If the (sum less than zero) line becomes zero for any particular pixel to be drawn, and the iteration counter is not less than zero, the system moves from state 3 to state 4 at which point the absolute value of the quantity stored in RB register 156 is subtracted from the value of the error stored in RC register 162 with the result being stored back in RC register 162. The Y value is incremented and the iteration counter is decreased by one.

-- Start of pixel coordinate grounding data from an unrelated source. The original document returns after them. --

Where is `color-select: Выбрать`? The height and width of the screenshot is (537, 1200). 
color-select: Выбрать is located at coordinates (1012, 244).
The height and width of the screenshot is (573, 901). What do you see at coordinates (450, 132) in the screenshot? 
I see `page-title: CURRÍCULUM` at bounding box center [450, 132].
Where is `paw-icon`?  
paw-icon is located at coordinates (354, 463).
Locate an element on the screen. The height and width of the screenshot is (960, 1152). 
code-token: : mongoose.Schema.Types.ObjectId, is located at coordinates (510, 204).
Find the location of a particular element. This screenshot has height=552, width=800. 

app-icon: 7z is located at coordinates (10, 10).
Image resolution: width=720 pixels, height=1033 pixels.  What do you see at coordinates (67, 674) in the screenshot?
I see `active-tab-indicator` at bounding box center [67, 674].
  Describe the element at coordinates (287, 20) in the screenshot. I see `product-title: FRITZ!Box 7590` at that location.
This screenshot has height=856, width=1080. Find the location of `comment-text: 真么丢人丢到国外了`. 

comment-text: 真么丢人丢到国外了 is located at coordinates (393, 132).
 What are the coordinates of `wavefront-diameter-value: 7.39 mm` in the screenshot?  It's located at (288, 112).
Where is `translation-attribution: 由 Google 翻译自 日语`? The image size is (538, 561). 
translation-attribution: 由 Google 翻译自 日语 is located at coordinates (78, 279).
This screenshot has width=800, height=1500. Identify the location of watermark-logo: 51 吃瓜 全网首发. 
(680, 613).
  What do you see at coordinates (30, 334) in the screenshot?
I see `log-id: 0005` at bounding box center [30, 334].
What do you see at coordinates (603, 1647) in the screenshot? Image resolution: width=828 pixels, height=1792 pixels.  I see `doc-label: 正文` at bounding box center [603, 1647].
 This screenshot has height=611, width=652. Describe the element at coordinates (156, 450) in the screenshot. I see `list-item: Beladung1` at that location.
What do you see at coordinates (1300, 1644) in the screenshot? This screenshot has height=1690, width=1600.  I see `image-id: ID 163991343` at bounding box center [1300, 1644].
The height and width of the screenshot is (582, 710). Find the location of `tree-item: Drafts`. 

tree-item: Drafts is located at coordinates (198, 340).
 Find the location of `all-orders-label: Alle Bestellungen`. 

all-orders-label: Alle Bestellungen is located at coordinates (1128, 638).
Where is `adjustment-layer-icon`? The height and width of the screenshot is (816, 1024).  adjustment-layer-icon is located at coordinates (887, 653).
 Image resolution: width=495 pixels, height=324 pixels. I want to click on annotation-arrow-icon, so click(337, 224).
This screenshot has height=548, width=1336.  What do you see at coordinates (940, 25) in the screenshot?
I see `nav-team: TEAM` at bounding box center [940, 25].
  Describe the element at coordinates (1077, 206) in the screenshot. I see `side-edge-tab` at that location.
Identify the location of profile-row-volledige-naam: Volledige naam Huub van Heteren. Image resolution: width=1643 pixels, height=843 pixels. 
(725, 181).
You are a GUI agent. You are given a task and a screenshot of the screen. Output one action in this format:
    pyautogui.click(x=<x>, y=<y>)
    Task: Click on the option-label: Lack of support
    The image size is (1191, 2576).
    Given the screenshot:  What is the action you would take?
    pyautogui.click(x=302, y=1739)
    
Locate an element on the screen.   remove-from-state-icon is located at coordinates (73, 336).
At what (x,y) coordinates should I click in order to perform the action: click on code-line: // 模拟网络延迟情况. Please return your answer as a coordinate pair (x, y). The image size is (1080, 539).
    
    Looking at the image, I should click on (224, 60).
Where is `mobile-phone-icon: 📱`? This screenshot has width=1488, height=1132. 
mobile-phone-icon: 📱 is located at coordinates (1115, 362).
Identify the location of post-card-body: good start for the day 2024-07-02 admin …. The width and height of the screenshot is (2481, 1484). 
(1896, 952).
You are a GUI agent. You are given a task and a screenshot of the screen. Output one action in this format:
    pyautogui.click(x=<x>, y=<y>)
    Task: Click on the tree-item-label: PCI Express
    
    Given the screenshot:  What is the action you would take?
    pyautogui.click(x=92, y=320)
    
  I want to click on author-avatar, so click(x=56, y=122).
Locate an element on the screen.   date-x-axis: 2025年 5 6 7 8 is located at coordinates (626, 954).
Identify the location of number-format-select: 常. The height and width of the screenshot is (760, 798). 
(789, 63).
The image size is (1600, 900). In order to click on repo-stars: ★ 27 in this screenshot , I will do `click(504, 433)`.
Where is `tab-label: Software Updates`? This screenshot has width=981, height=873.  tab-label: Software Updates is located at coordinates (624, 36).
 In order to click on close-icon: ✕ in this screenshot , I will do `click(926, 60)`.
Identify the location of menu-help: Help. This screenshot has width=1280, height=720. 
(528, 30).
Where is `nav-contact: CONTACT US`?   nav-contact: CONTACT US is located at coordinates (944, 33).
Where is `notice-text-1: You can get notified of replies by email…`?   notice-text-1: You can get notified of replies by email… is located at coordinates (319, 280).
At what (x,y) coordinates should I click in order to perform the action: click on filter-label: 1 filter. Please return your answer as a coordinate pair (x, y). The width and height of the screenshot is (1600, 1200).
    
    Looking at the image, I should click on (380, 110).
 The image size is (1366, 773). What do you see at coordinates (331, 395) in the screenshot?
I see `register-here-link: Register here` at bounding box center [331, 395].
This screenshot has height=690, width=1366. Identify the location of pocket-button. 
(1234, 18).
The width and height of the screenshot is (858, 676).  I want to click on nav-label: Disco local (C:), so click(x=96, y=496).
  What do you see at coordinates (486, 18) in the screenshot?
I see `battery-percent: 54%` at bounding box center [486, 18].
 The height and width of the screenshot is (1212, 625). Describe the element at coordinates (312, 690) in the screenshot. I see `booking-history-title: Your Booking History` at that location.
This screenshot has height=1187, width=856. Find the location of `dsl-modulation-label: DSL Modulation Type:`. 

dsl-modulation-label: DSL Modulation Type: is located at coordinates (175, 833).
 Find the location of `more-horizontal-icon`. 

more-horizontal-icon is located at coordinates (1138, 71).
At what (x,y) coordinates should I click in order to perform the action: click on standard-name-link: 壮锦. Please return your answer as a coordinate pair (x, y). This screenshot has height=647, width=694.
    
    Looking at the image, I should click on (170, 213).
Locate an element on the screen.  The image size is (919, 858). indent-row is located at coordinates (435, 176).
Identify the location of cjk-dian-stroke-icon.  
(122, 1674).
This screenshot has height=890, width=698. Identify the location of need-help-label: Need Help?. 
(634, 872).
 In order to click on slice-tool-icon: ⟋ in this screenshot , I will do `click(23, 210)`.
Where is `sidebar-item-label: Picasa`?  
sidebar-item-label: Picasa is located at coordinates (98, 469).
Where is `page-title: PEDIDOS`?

If the next pixel also indicates a sum less than zero in active, indicating a further Y coordinate increment, the system loops in state 4 until such Y steps have been completed. When the (sum less than zero) line becomes active again, the system returns control to state 3 and additional pixels are drawn as described above until the iteration counter becomes less than zero at which time the process is terminated and control returns to the idle state zero.

If after the second setup state, state 2, the (sum less zero) line is inactive, indicating a Y increment, then control is passed directly from state 2 to state 4 and the first pixel to be drawn is controlled by state 4 rather than state 2 and the process continues as described above.

The method of the present invention provides a more efficient method for setting up a vector generator by reducing the number of setup states from 4 or 5 in the prior art to the two setup states required by the method and apparatus of the present invention.

Thus, while the invention has been described with reference to preferred embodiments thereof, it will be understood by those skilled in the art that various changed in form and details may be made without departing from the scope of the invention.